Thanks very much to John Merriam for his very thoughtful and insightful post responding to my concerns about the Law of War Manual‘s treatment of how the principle of proportionality applies to persons who are knowingly in the vicinity of lawful military targets. John is absolutely right that I should have done more to distinguish the cases of protected military personnel, including military medical and religious personnel, from cases involving protected civilians in the vicinity of lawful targets. (I didn’t actually argue that the former must be considered in a proportionality analysis; but I also didn’t explain that customary law might treat them differently from civilians, either.)
From the little I know about this particular topic, the customary law of proportionality (and AP I, too, for that matter) has rarely considered whether and how military personnel who are protected — in the sense that they may not be targeted — must be accounted for in any proportionality analysis. (This category includes not only military religious and medical personnel, but also, e.g., wounded and sick forces, and perhaps some parlementaires, too.) I suspect that custom and treaty have not confronted this question because it has not been much of a problem: the vast majority of commanders — all but the most callous — undoubtedly do, for example, take anticipated harms to medical military personnel and the wounded into account in making targeting decisions, whether or not customary law would require them to do so.
There is probably some support for the notion that a proportionality analysis must take into account expected harm to protected military personnel, including medical personnel.
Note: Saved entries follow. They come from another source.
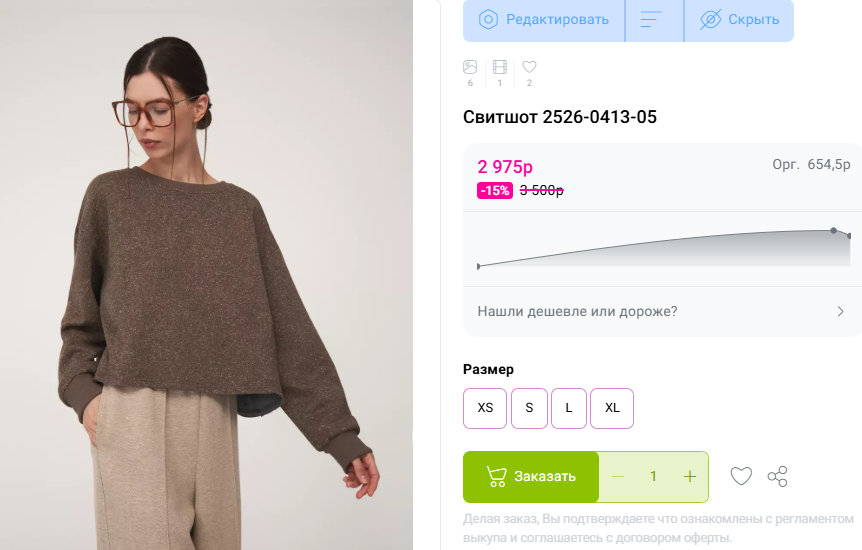
Task: Add to cart with Заказать button
Action: click(531, 476)
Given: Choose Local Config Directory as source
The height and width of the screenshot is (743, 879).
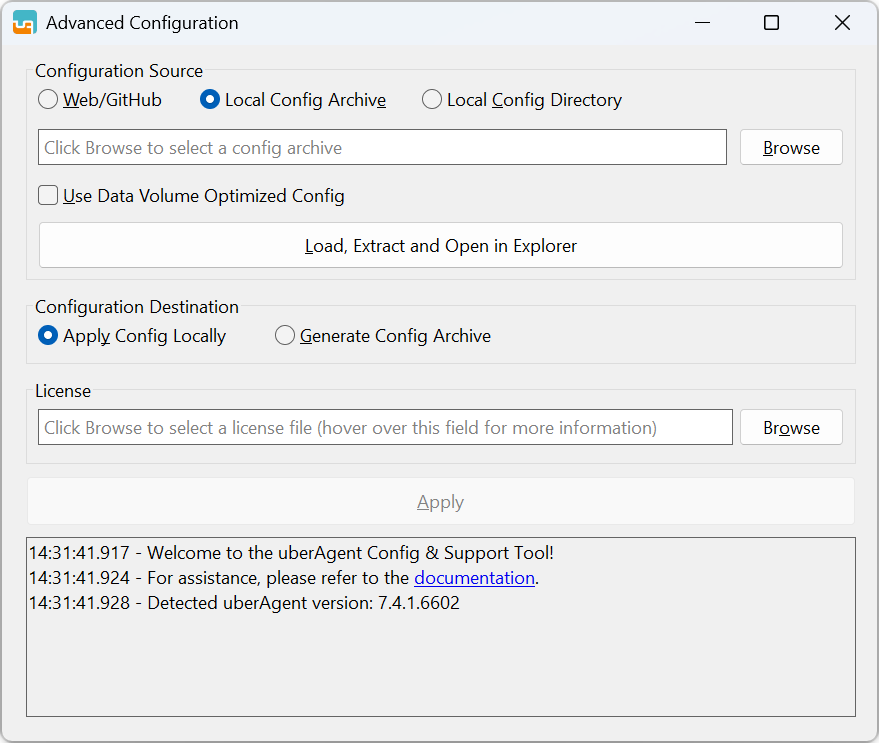Looking at the screenshot, I should point(432,99).
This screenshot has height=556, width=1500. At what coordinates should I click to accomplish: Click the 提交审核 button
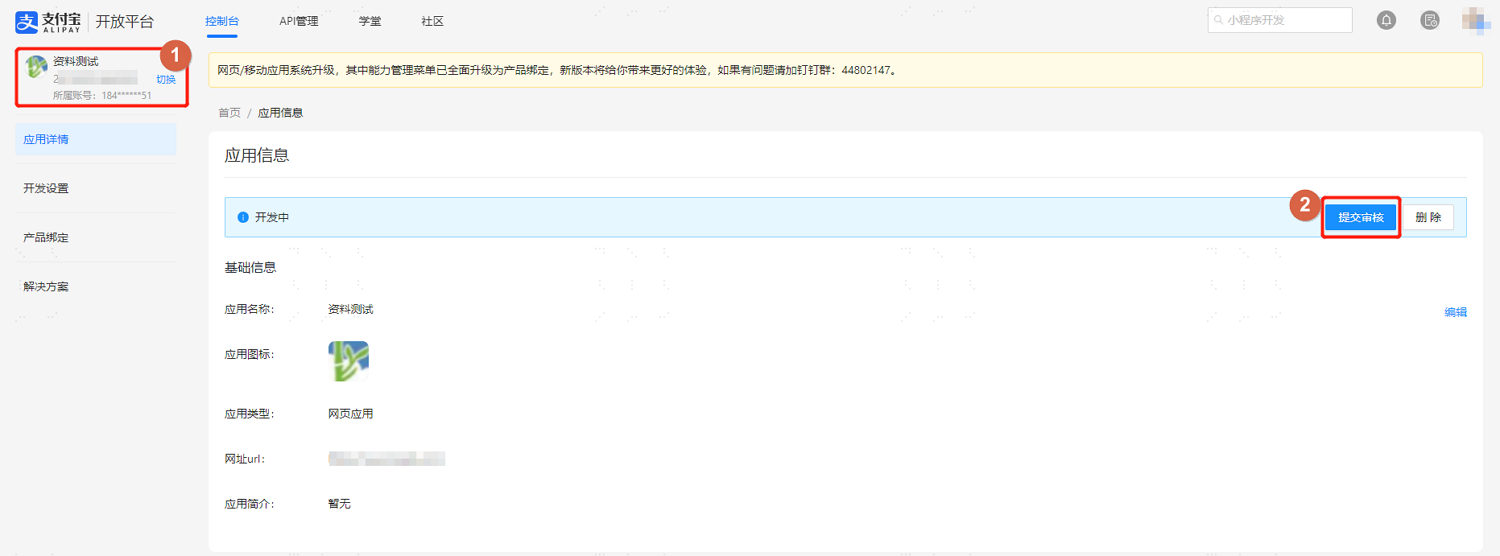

According to the ICRC survey, for example, the Manuals in Australia, Canada, and New Zealand, and France’s Code of Defence, all insist that (in the words of the Australian Manual) “[p]roportionality requires a commander to weigh the military value arising from the success of the operation against the possible harmful effects to protected persons and objects.” And, at a minimum, it certainly would not be a stretch to say that the “dictates of conscience” (cf. the Martens Clause) would prohibit any commander from being completely indifferent to such collateral harms.
Even so, John is probably correct that there is not (yet) sufficient evidence of an established custom that requires commanders weigh the foreseeable casualties to protected military personnel in a proportionality assessment, even if there might be a compelling logical or normative case to be made that custom should develop in that direction. After all, even Article 57 of AP I does not impose a proportionality requirement for protected military (as opposed to civilian) persons and objects.
The reason I included the sections about protected military personnel in my list of troubling provisions in the Manual, however, was not to suggest that the proportionality principle applies to such military personnel exactly as it applies to protected civilians, but instead to flag that the rationale expressed in those provisions as to why the individuals in question are not subject to the proportionality principle is wrong — and it’s the same rationale the Manual uses to conclude that protected civilians, too, are not protected by the proportionality principle.
The Manual repeatedly asserts (see sections 22.214.171.124, 126.96.36.199, 188.8.131.52) that the protected persons in question “need not be considered as incidental harm in assessing proportionality in conducting attacks” because they “are deemed to have accepted the risk of death or further injury due to proximity to military operations.” That same exact reasoning is then applied in the Manual to justify the (certainly mistaken) view that protected civilians in proximity to military objectives — such as involuntary human shields, workers in munitions factories, civilians accompanying forces, and nonmilitary medical personnel — don’t have to be considered in the proportionality calculus, either (see, e.g., sections 184.108.40.206, 220.127.116.11, 18.104.22.168, 22.214.171.124).
What should be done about the Manual, then, when it comes to protected military personnel and the proportionality principle? I think it’s probably unnecessary, and unwise, for the Manual to continue to state that protected military personnel do not have to be considered in a proportionality analysis, if only because such statements might undermine what John rightly describes as the strong policy-based U.S. rule that “our collateral damage estimation process requires us to consider not only civilians, but also other specially protected persons or objects.”
If, however, DoD insists that the Manual should expressly state that there is no customary requirement to take such expected harms into account, surely it should amend the Manual to offer the correct reasons why that is so. The principal reason why there is no such requirement is simply that most articulations of customary law have not (yet) extended the principle of proportionality beyond civilians to cover these other categories of persons protected from targeted attack (although DoD would be advised to explain why the Australian, Canadian, and New Zealand manuals appear to conclude otherwise). And if DoD thinks it is useful to offer further explanation of why the customary law has not developed to cover such cases, it would be much better if the Manual were to articulate the pragmatic reasons John offers, rather than to fall back on a troubling and inaccurate “assumption of risk” rationale, which ought to be scrubbed from the Manual wherever it is said to affect the application of the proportionality principle.
In sum, I don’t think John and I disagree on very much; but I’m grateful he’s pressed me to clarify my post and to better explain what is so troubling about the provisions I flagged.